● **Work task**: Could you transcribe exactly the lines from the one containing "You are a computer-use" through the last line of the records below, leaving out the pictures?

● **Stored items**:
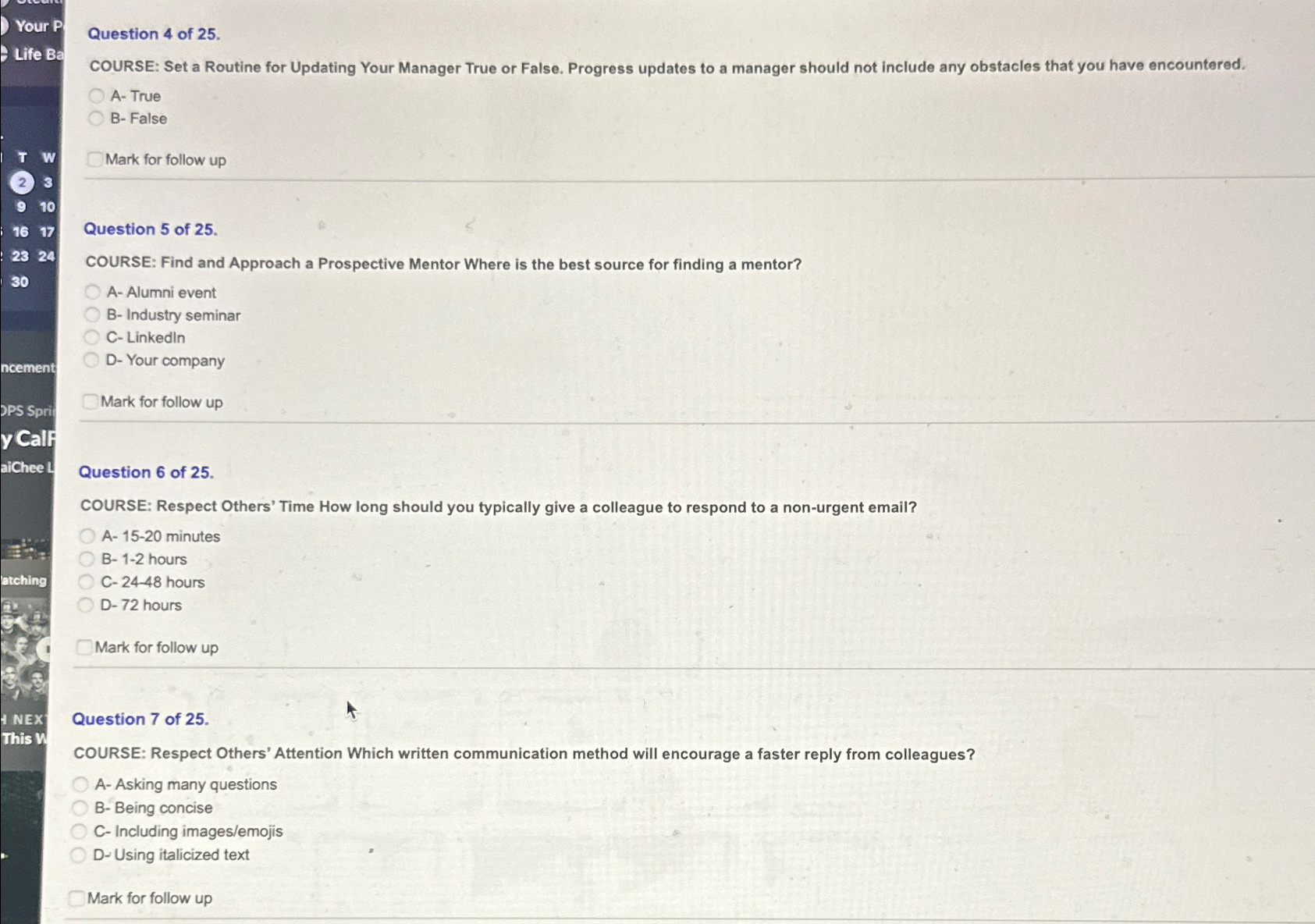Select the "B- False" option for Question 4
Viewport: 1315px width, 924px height.
[97, 119]
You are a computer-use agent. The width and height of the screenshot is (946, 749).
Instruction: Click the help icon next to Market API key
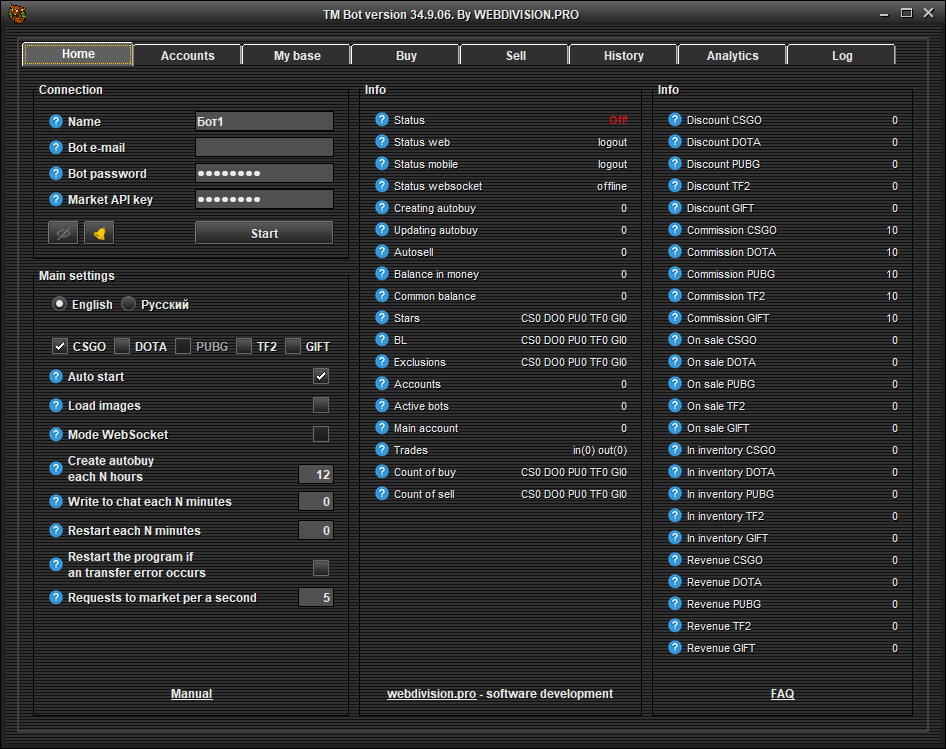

● **Answer to this exercise**:
You are a computer-use agent. The width and height of the screenshot is (946, 749).
Instruction: Click the help icon next to Market API key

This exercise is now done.